2
2
Первым кораблем конвоя, который достиг севера России, был не транспорт, а один из кораблей эскорта — корвет «Дианелла»26. Корвет бросил якорь в гавани Архангельска рано утром 7 июля. Командир корвета лейтенант Рэнкин был немедленно доставлен на военном катере в так называемый «Норвежский дом» к капитану Г.О. Маунду. Старший офицер британского военно-морского флота в Архангельске желал из первых уст услышать о том, что произошло с конвоем PQ-17.

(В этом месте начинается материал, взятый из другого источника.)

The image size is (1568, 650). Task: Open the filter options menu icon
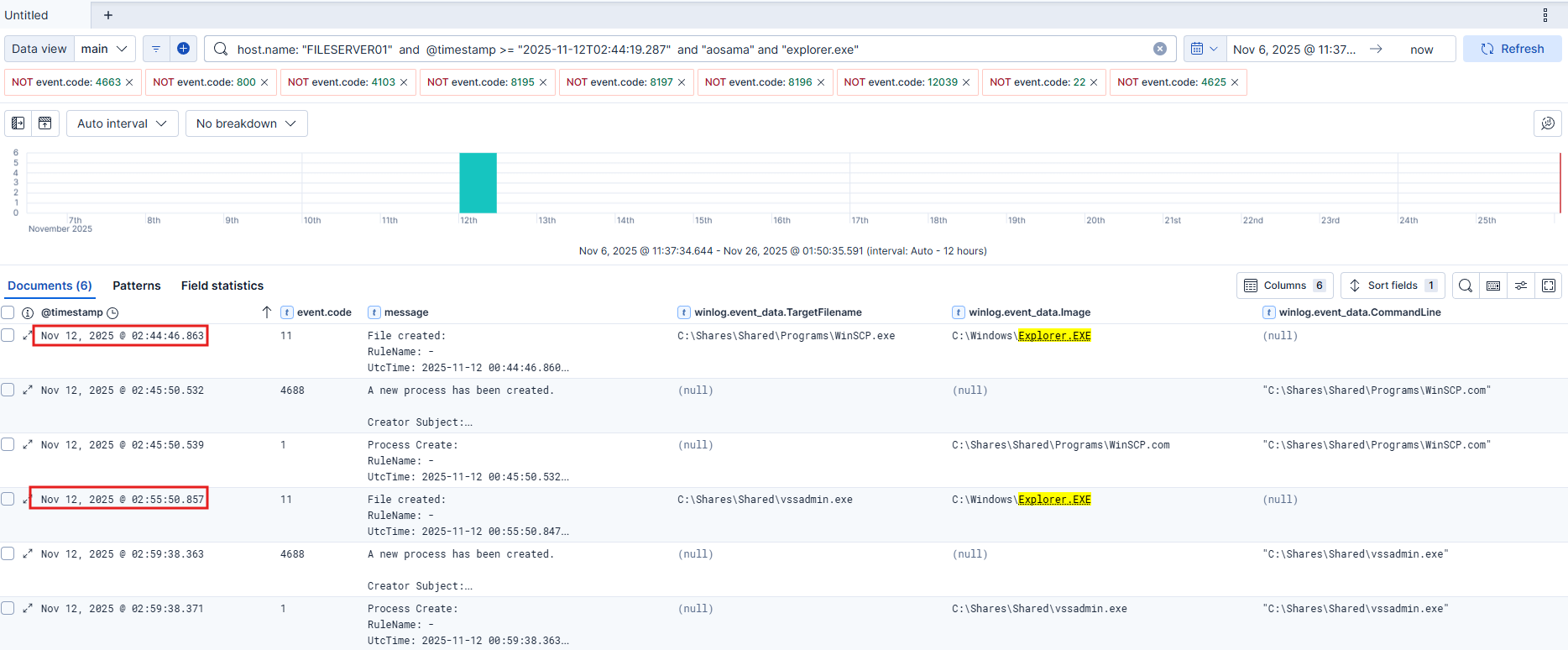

До сих пор Маунд слышал по радио только сигналы SOS, передаваемые судами конвоя, а также получил целую кучу радиограмм от Адмиралтейства, последняя из которых требовала от Маунда и адмирала Бивэна — главы службы проводки конвоев на севере России — организовать поиск спасшихся с потопленных кораблей людей. Лейтенант Рэнкин сразу заметил на столе Маунда пачку расшифрованных радиограмм с пометкой «секретно». Маунд объяснил ему, что, по сведениям разведки и согласно полученной из Уайтхолла информации, в восточной части Баренцева моря находится около десяти транспортов конвоя, но вдвое больше потоплено, и он, Маунд, должен организовать спасение их команд, хотя не очень-то представляет себе, как это сделать. Он обратился было к капитану Дж. Х.Ф. Кромби, чтобы последний отправил на поиски спасшихся и конвоирование уцелевших транспортов суда из своей флотилии минных тральщиков, но Кромби отказался, сославшись на то, что у его флотилии на севере России совсем другие задачи — тралить фарватер и заминированные немцами воды, обеспечивая безопасный проход кораблей. Так как Маунд и по званию и по должности был ничуть не старше Кромби, ему ничего не оставалось, как принять отказ командира флотилии тральщиков к сведению.
Маунд потребовал от лейтенанта Рэнкина вернуться в море и вести поиск спасшихся людей в одиночестве. Рэнкин согласился приступить к поискам после дозаправки и устранения дефекта в его бортовой радиостанции.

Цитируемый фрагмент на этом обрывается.